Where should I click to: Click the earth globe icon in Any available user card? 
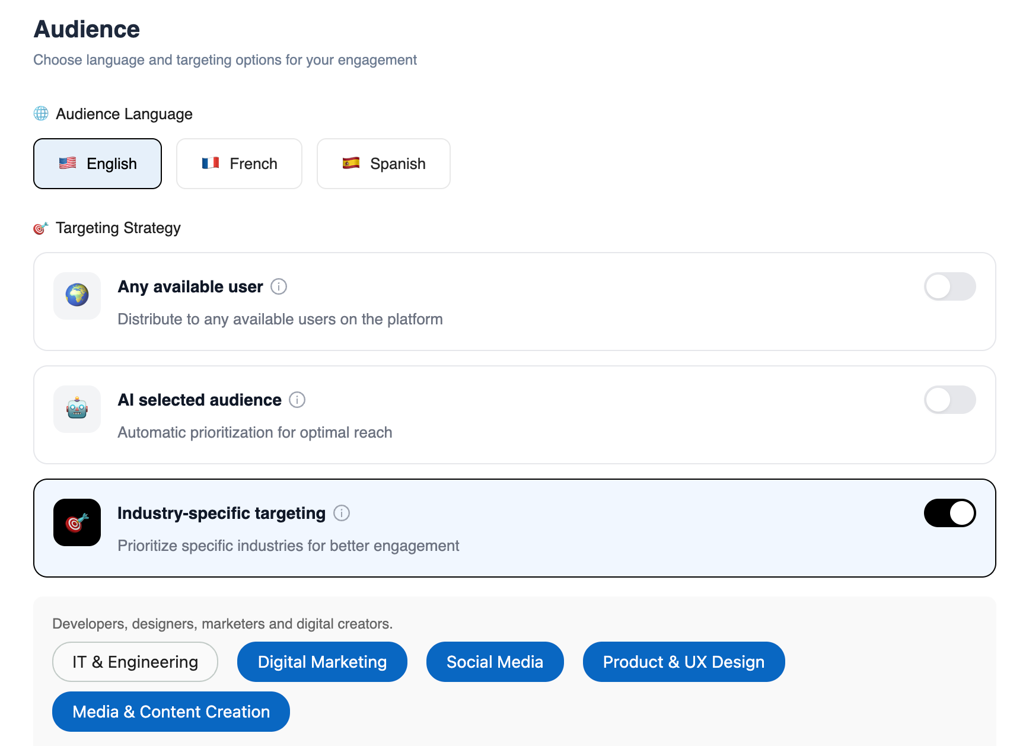click(x=77, y=295)
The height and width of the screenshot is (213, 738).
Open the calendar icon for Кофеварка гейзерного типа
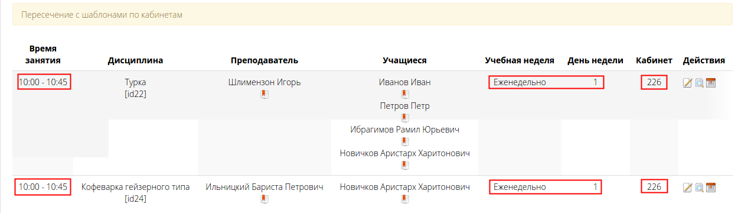click(x=711, y=188)
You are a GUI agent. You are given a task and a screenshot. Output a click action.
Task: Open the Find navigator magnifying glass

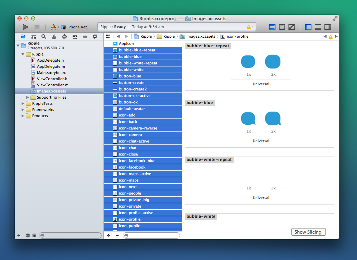click(44, 36)
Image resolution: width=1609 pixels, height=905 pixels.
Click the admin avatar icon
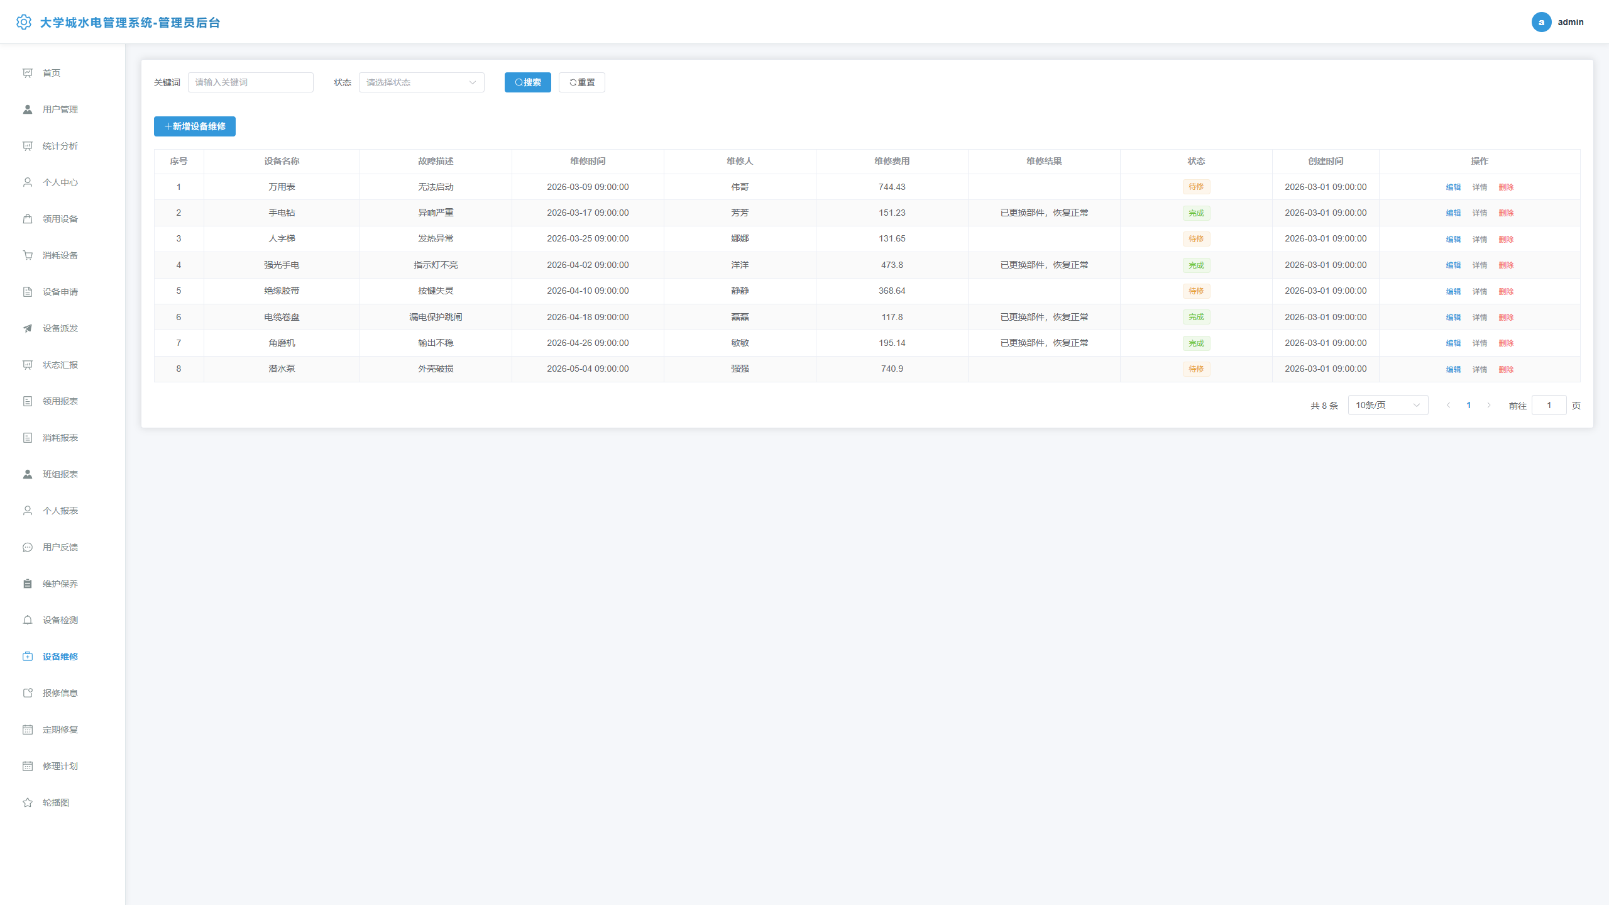pyautogui.click(x=1541, y=22)
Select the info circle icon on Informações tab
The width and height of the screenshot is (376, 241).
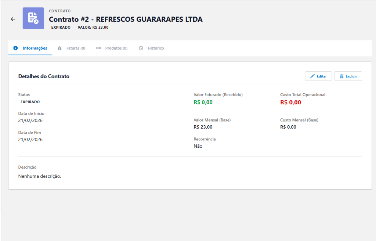click(15, 48)
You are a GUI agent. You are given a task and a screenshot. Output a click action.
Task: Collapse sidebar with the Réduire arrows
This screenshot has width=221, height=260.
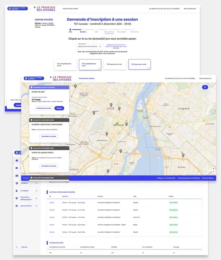click(17, 247)
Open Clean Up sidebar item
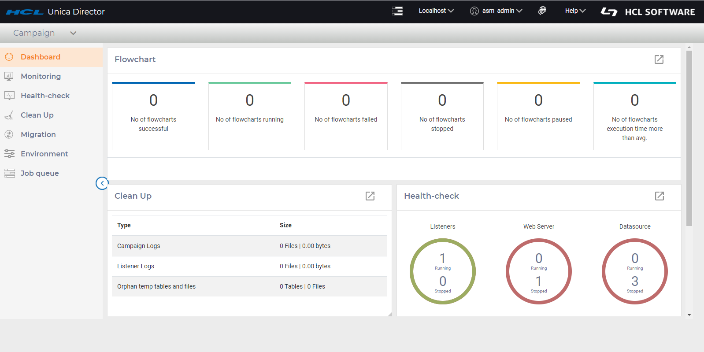704x352 pixels. (x=37, y=115)
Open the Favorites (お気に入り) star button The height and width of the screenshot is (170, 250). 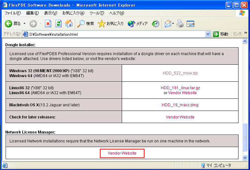111,24
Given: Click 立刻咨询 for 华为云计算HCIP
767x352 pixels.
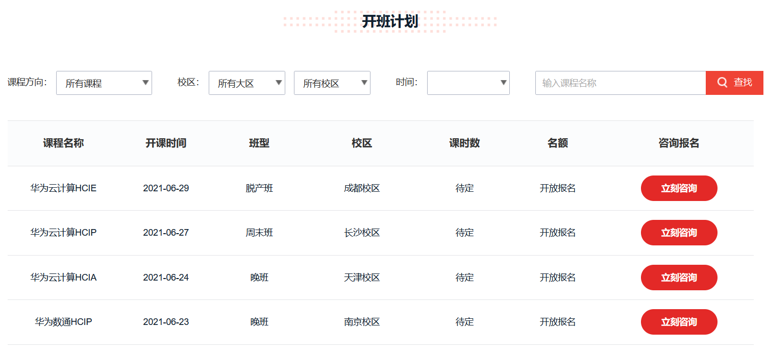Looking at the screenshot, I should (x=679, y=233).
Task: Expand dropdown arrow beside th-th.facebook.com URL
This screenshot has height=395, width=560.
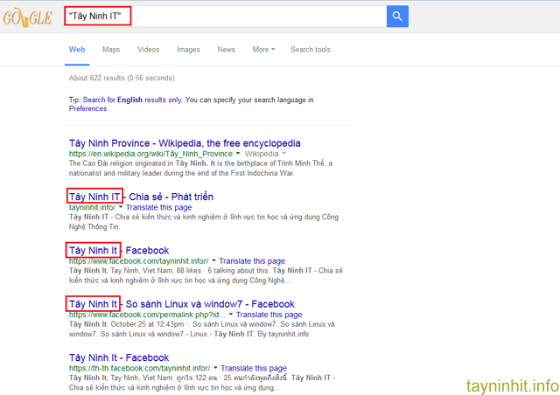Action: 214,369
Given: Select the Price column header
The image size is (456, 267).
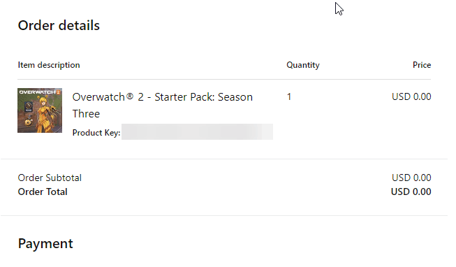Looking at the screenshot, I should [x=422, y=65].
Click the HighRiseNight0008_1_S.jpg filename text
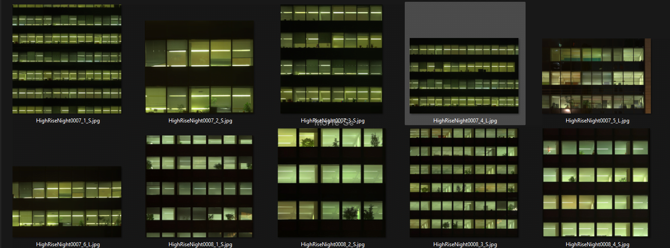 200,244

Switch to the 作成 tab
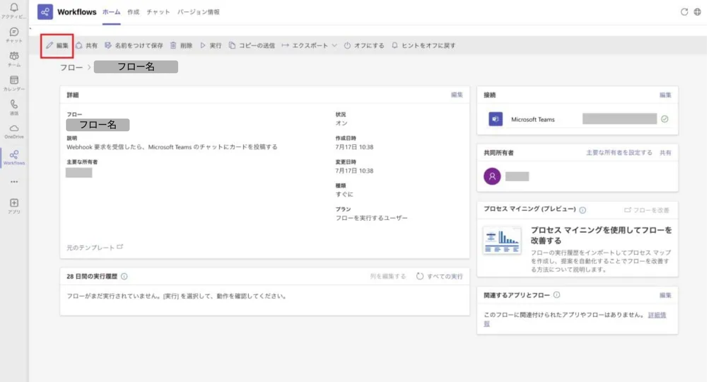coord(133,12)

***

→ PROBLEM DETAILS:
Check each line above for the word "Select" and copy the ones that have it.

→ THE ANSWER:
Select the info circle icon on Informações tab
Given: Select the Price column header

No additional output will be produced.